É uma ironia tipicamente brasileira, que um dos homens mais odiados e desprezados por aqueles que se intitulam “liberais” (termo que, no Brasil, na minha opinião, foi invertido), tenha se tornado símbolo de tudo pelo qual o liberalismo clássico sempre lutou.

E agora, como consequência dessa nova descarga de energia desencadeada pela dupla “pegadinha” diabólica que Joesley Batista e a PGR deram no presidente da República, Michel Temer, e no presidente nacional do PSDB, Aécio Neves, estamos testemunhando uma série crescente de manifestações populares em prol das Diretas Já.

Neste domingo, o show em Copacabana em defesa das Diretas Já, com a presença, de um lado, de dezenas de milhares de pessoas, e, de outro, com a participação de artistas como Caetano, Milton Nascimento, Mano Brown, Rappin Hood, Wagner Moura, Maria Gadu, Otto, Criolo, entre outros, marca uma virada histórica.

O golpe de 2016 caracterizou-se pelo mais terrível cerco midiático já montado na história da humanidade. Não creio que, em qualquer outro país, se tenha visto uma violência tão organizada por parte dos principais meios de comunicação, associados a um sistema de justiça completamente enlouquecido pelo ódio político.

——

_Lista de tarefas_
• A. Reproduza tudo o que vai de "E agora, como" até "uma virada histórica." no trecho sobre as Diretas Já.
• B. De acordo com o trecho sobre as Diretas Já, onde aconteceu o show de domingo em defesa das Diretas Já?
• C. Dê continuidade ao trecho sobre as Diretas Já a partir do ponto em que ele termina.
Os dados a seguir não têm relação com o trecho sobre as Diretas Já.

——

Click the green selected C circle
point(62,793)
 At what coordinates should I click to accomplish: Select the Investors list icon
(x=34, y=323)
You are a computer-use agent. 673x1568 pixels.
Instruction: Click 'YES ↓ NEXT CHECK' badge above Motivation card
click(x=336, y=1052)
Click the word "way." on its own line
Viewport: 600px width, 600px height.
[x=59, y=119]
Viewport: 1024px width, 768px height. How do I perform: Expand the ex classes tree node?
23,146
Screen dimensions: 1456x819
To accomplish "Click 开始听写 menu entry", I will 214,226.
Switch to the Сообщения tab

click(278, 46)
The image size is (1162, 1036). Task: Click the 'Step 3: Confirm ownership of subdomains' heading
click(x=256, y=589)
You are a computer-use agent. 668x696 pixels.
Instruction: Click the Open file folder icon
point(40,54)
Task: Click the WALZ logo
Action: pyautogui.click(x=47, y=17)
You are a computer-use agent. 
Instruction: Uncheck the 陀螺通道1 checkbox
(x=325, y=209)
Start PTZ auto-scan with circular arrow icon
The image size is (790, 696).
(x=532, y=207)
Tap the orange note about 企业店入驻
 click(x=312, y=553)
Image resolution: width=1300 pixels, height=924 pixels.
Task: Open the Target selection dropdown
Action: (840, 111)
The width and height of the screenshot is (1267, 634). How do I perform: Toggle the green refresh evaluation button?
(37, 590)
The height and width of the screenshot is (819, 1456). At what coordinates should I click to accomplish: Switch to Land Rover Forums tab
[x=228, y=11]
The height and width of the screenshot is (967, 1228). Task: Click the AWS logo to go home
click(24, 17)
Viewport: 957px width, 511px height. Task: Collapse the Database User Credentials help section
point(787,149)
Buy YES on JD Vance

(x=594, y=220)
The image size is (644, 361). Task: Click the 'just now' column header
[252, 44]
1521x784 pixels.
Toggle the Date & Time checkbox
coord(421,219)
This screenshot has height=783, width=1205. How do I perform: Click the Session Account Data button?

——

_Respostas por tarefa_
• A.
E agora, como consequência dessa nova descarga de energia desencadeada pela dupla “pegadinha” diabólica que Joesley Batista e a PGR deram no presidente da República, Michel Temer, e no presidente nacional do PSDB, Aécio Neves, estamos testemunhando uma série crescente de manifestações populares em prol das Diretas Já.

Neste domingo, o show em Copacabana em defesa das Diretas Já, com a presença, de um lado, de dezenas de milhares de pessoas, e, de outro, com a participação de artistas como Caetano, Milton Nascimento, Mano Brown, Rappin Hood, Wagner Moura, Maria Gadu, Otto, Criolo, entre outros, marca uma virada histórica.

• B. Em Copacabana.

• C.
Mas o cerco foi rompido.

Na verdade, testemunhamos uma virada do “zeitgeist”, do “espírito do tempo” desde o carnaval, época em que a mídia perde o controle da narrativa.

Daí veio o desastre econômico crescente do governo, com aumento do desemprego e piora de todos os índices sociais e econômicos, inclusive aqueles que o neoliberalismo finge prezar tanto, como todos os referentes à situação fiscal.

O golpe de 2016 representou a maior catástrofe política, social, econômica e moral do país desde a república. De uma só tacada, destruímos toda a nossa frágil democracia:

1) o sistema de justiça (incluindo aí seus dois braços armados, a Polícia Federal e o MP) mergulhou num autodestrutivo processo de entropia que ameaça consumir todos os setores econômicos e políticos do país, com apoio da grande mídia, principalmente a Globo, que inclusive publicou um editorial incrivelmente fascista, falando em “limpeza geral” do país.

2) a imprensa, confusa pelo regime de exceção que ela tanto defendeu, e que agora ameaça seus próprios jornalistas, perdeu qualquer escrúpulo de honestidade que um dia fingiu ter. Tornou-se uma furiosa difusora de mentiras.

3) os empresários decidiram romper, num acesso igualmente de loucura, todos os tímidos pactos com o mundo do trabalho, que eram obviamente fundamentais para manter a estabilidade política do país. Sem esse pacto, só restará, à classe trabalhadora, a luta aberta e radicalizada das ruas.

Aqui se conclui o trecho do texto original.